Après quelques ratés, Paris et Berlin viennent de relancer le "moteur franco-allemand", dans une déclaration commune adoptée soixante ans après le traité de l’Élysée. Marquée par la guerre en Ukraine et la crise énergétique, et leurs conséquences, cette lettre d’intention aspire aussi, entre autres, à raffermir la coopération transfrontalière et à réformer les institutions européennes, et notamment le mode de scrutin aux élections européennes.

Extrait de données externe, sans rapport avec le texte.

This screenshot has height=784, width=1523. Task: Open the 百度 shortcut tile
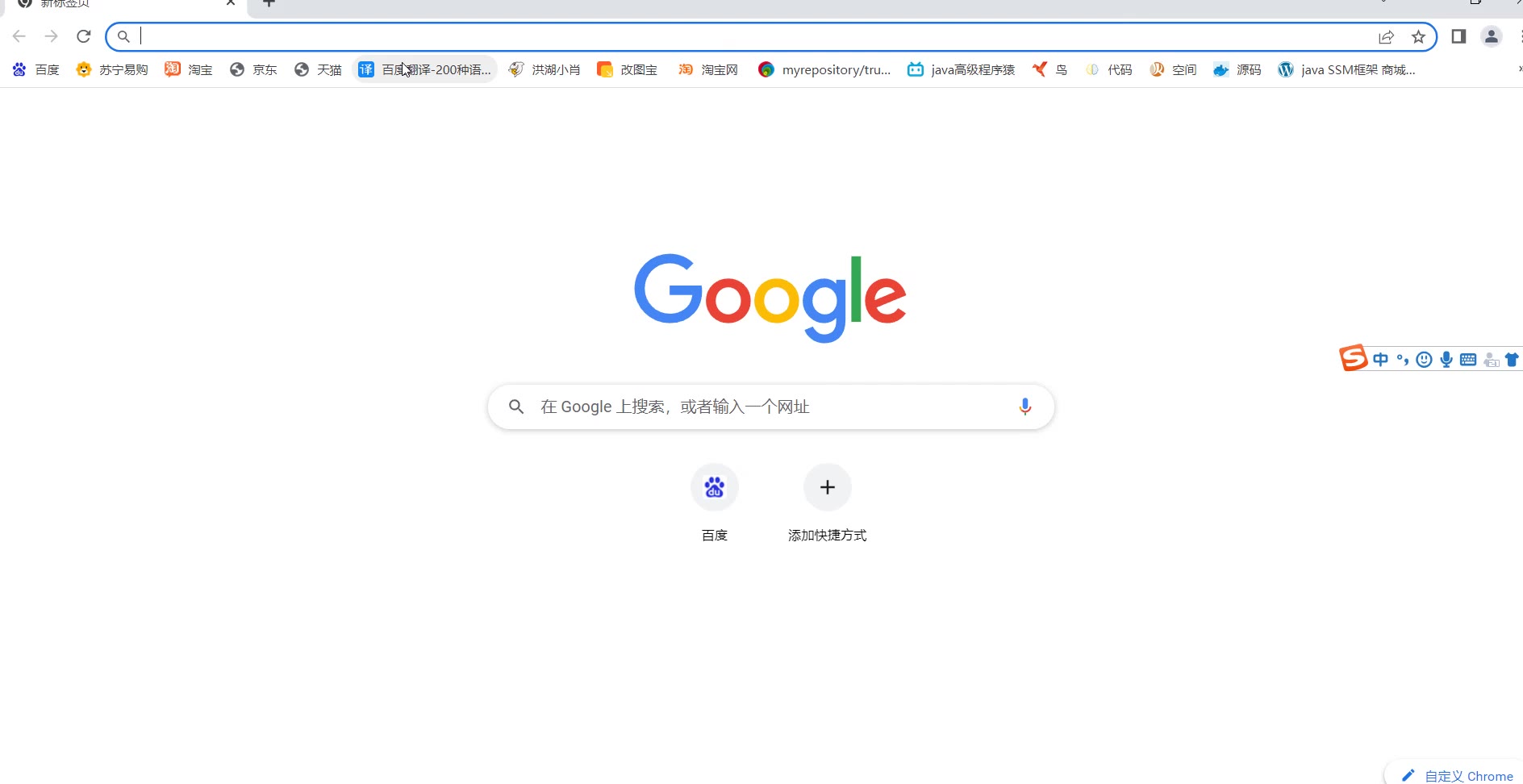[x=715, y=502]
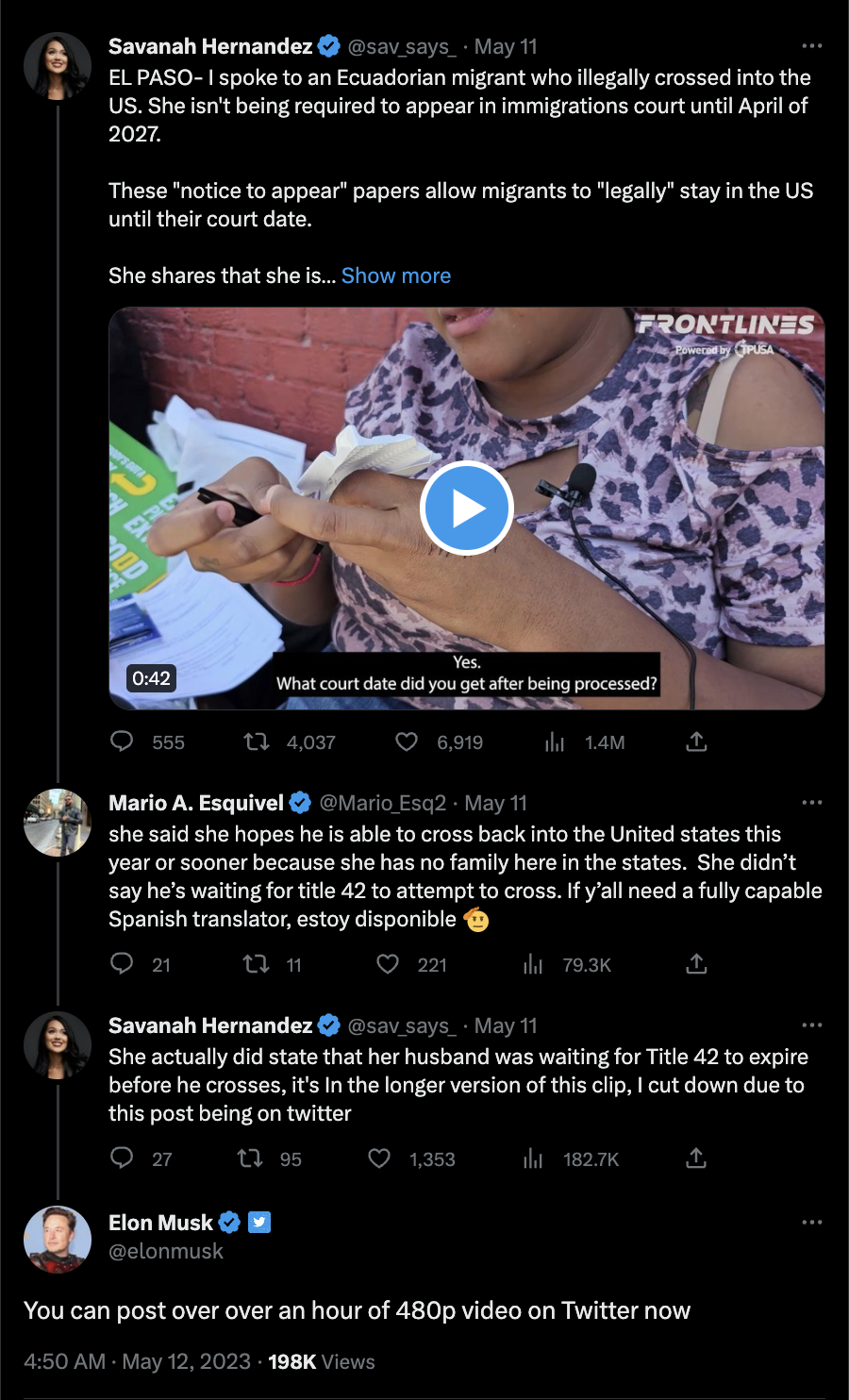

Soixante ans après la signature du traité de l’Élysée – au travers duquel le Général de Gaulle visait à faire "émerger une voie alternative à la construction communautaire européenne", enseigne le professeur Hartmut Marhold dans un article pro domo de la Fondation Schuman –, France et Allemagne viennent d’adopter ce qui ressemble davantage à une "lettre d’intention" qu’à un véritable contrat. Peu engageante au regard du traité d’Aix-la-Chapelle, signé il y a quatre ans (voir notre article du 24 janvier 2019) par Angela Merkel et Emmanuel Macron. Mais non négligeable compte tenu des relations plus que tendues qu’entretenaient les deux pays ces derniers mois.

Souveraineté européenne

Dans le contexte de "guerre d’agression de la Russie contre l’Ukraine" et de la crise énergétique, les deux États y affirment d’emblée vouloir renforcer leurs liens "dans tous les domaines qui sous-tendent une véritable souveraineté européenne". La défense y prend naturellement une place de choix. Si les signataires aspirent à "un renforcement coordonné des capacités de défense européennes" ou à "accroître la collaboration dans le domaine spatial et du cyberespace", ils n’en réaffirment pas moins leur "attachement à un partenariat transatlantique fort et équilibré ainsi qu’à l’Otan", scellant ainsi un autre échec du Général. L’économie n’est évidemment pas oubliée, à l’heure où l’Inflation Reduction Act américain est dans toutes les têtes. Si les deux pays s’engagent "à préserver des conditions de concurrence loyale sur le plan mondial" et se disent "déterminés à renforcer le système commercial multilatéral fondé sur des règles de droit dans lequel l’OMC joue un rôle central", ils entendent également "promouvoir des instruments de défense commerciale appropriés". Ils appellent de même à une mise en œuvre rapide de l’initiative des champions technologiques européens (ETCI) – chacun y investira 1 milliard d’euros – et entendent "améliorer les débouchés européens pour les scale-up [une start-up ayant réussi, en somme], en s’appuyant sur le format de collaboration conçu pour l’initiative ETCI commune". Ils œuvreront encore pour "des procédures simplifiées et allégées pour obtenir des aides d’État et des financements suffisants".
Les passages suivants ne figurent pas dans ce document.